# Correlation

Correlation Feature Selection evaluates subsets of features on the basis of the following hypothesis: "Good feature subsets contain features highly correlated with the target, yet uncorrelated to each other".

**Methods**

* The first one is a brute force function that finds correlated features without any further insight.

* The second procedure finds groups of correlated features, which we can then explore to decide which one we keep and which ones we discard.

**Common Question**

If a group has several features that are highly correlated. Which one should we keep and which ones should we remove?

One criteria to select which features to use from this group, would be to use those **with less missing data**. Our dataset contains no missing values, so this is not an option. But keep this in mind when you work with your own datasets.

Alternatively, we could build a machine learning algorithm using all the features from the above list, and select the more predictive one.**

# Correlation heatmap

In [None]:
# Step 1: Build a correlation matrix for the features in X_train
# Compute the Pearson correlation matrix for all features in X_train, which shows the linear relationships between them
corrmat = X_train.corr(method='pearson')  # Pearson correlation is the default method in pandas' corr function

# Step 2: Set up a color map for the heatmap
# Create a diverging color palette with seaborn to visualize positive and negative correlations clearly
cmap = sns.diverging_palette(220, 20, as_cmap=True)  # Customize the color gradient for the heatmap

# Step 3: Configure the figure size
# Create a figure and set its size to 11x11 inches for better visibility of the heatmap
fig, ax = plt.subplots()   # Create the figure and axes
fig.set_size_inches(11,11)  # Set the figure size

# Step 4: Plot the correlation matrix using seaborn's heatmap
# Visualize the correlation matrix as a heatmap with the custom color map
sns.heatmap(corrmat, cmap=cmap)  # Plot the correlation matrix as a heatmap

# Brute Force Method

In the brute force method, the approach is simple: you check every possible pair of features, and if two features are highly correlated (above a predefined threshold like 0.9), you remove one of them.

The DropCorrelatedFeatures class from Feature-engine does a similar job to the brute force approach that we described earlier.
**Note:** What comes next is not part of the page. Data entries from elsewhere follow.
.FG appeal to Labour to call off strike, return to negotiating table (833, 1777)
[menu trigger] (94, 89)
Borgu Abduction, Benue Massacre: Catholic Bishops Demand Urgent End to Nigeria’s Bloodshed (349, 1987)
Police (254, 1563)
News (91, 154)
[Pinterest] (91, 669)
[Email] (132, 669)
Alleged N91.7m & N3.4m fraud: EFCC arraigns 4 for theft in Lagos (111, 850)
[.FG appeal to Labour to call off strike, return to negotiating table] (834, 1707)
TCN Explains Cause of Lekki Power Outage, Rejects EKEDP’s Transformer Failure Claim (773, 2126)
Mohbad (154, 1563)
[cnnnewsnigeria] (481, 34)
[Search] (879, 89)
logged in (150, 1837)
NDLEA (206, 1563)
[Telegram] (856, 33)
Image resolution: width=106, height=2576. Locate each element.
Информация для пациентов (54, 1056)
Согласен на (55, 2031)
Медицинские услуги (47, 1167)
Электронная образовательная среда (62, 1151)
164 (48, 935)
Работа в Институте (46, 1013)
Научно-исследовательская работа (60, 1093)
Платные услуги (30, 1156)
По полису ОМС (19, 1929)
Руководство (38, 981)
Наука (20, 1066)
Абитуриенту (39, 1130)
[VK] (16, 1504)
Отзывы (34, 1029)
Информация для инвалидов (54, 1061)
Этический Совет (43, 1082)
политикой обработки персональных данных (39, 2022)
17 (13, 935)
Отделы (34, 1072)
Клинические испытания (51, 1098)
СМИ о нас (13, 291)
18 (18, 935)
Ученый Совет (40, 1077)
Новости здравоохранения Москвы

The SmartCorrelationSelection allows us to select a feature from each correlated group based on model performance, number of missing values, cardinality or variance.

In [None]:
import pandas as pd
import numpy as np
from sklearn.ensemble import RandomForestClassifier
from sklearn.model_selection import train_test_split, cross_validate

from feature_engine.selection import DropCorrelatedFeatures, SmartCorrelatedSelection

In [None]:
# Step 1: Set up the DropCorrelatedFeatures selector with the specified parameters
# Initialize the DropCorrelatedFeatures object to identify and remove features
# that have a correlation coefficient above the specified threshold (0.8)
sel = DropCorrelatedFeatures(
    threshold=0.8,      # Features with a Pearson correlation higher than 0.8 will be considered correlated
    method='pearson',   # Use the Pearson correlation method to measure linear relationships between features
    missing_values='ignore'  # Ignore missing values when calculating correlation
)

# Step 2: Fit the selector to the training data to find correlated features
# Analyze the training data and identify pairs or groups of features that are highly correlated
sel.fit(X_train)

# Step 3: Retrieve sets of correlated features identified by the selector
# Access the groups of correlated features; each set contains features that are strongly correlated with each other
sel.correlated_feature_sets_

# Step 4: Check the number of correlated features that will be removed
# Get the count of features that will be dropped; only one feature from each correlated group is kept, others are removed
len(sel.features_to_drop_)

# Step 5: Remove correlated features from the training data
# Drop the correlated features from the training dataset, keeping only one feature from each correlated group
X_train = sel.transform(X_train)

# Step 6: Remove correlated features from the test data using the same transformation
# Apply the same transformation to the test dataset, ensuring consistency with the training data
X_test = sel.transform(X_test)

# Step 7: Display the shape of the training and test datasets after removing correlated features
# Show the new dimensions of both training and test sets after removing correlated features
X_train.shape, X_test.shape

# Grouping Method

In the grouping method, instead of removing features pair by pair, you group all the correlated features together and then choose the most representative feature from each group.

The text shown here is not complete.